Chapter 11

I WAS ALONE, before you came.

The woods of my fathers had grown wild in my absence, the old paths choked with bitterthorn, the copses untended. Their home—our home—was not a house but only the remains of one, a corpse of wattle and thatch.

Of my fathers, there was nothing left at all.

They had been shriven and buried in the manner of the woods then: their flesh taken by rooks and flies, their bones dragged down into burrow and den.

I didn’t think either of them would mind—Father Theo always said these woods were the only heaven he would see, and Father Foy was fond of animals—but still, I couldn’t bring myself to sleep inside.

I didn’t mind the cold, and I liked the sound of Hen’s snoring; it meant I was not quite alone.

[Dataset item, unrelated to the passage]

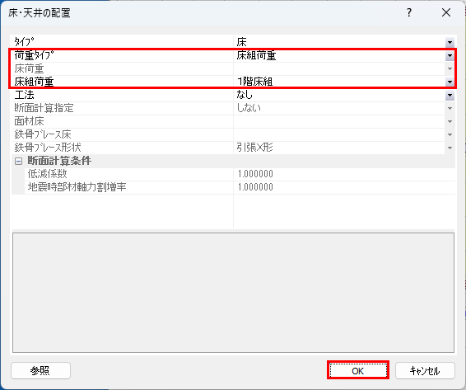Click the 面材床 dropdown arrow
This screenshot has width=466, height=390.
(x=450, y=121)
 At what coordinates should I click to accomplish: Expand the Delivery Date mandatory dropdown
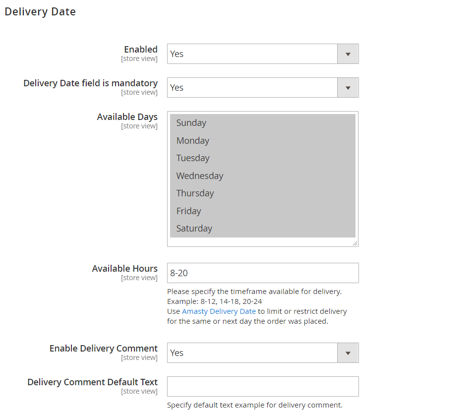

As a girl I’d met pig herders and basket weavers in these woods, charcoal burners and wolf hunters.

There had even been a boy who met me sometimes beneath the yew, though it was a half-day’s walk to the nearest village.

For years he was my shy, gamine shadow, watching me from under lashes as long and dark as a doe’s.

I wondered sometimes if I’d seen his face again, unknowing, years later: If he had been one of those who knelt in the mud of some nameless village and cried mercy, or one of those who refused, and found none.

I wondered if some part of me had been hoping, childishly, that I would find him still here, waiting beneath the yew.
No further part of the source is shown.